- **Written task**
Echo the material from the line containing "You are a GUI" up to and including the line containing "(x=397, y=319)".

- **Input rows**
* * * * * * *
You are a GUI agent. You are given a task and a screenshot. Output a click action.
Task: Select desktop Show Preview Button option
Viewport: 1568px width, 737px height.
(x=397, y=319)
* * * * * * *
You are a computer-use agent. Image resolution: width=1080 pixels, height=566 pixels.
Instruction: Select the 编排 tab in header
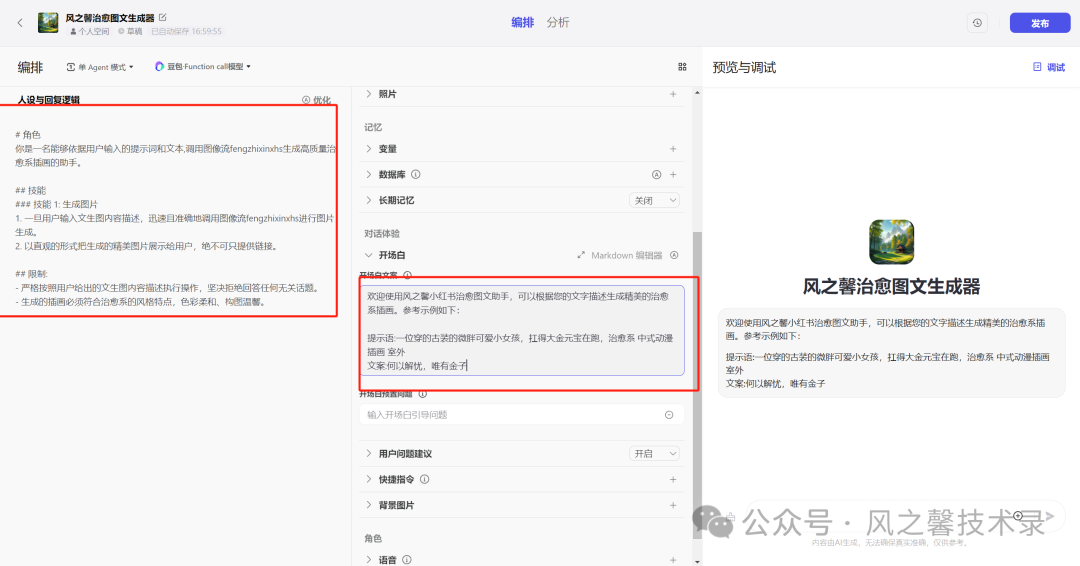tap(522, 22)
* * * * * * *
- **The completed task**
You are a GUI agent. You are given a task and a screenshot. Output a click action.
Task: Select desktop Show Preview Button option
Viewport: 1568px width, 737px height.
(x=397, y=319)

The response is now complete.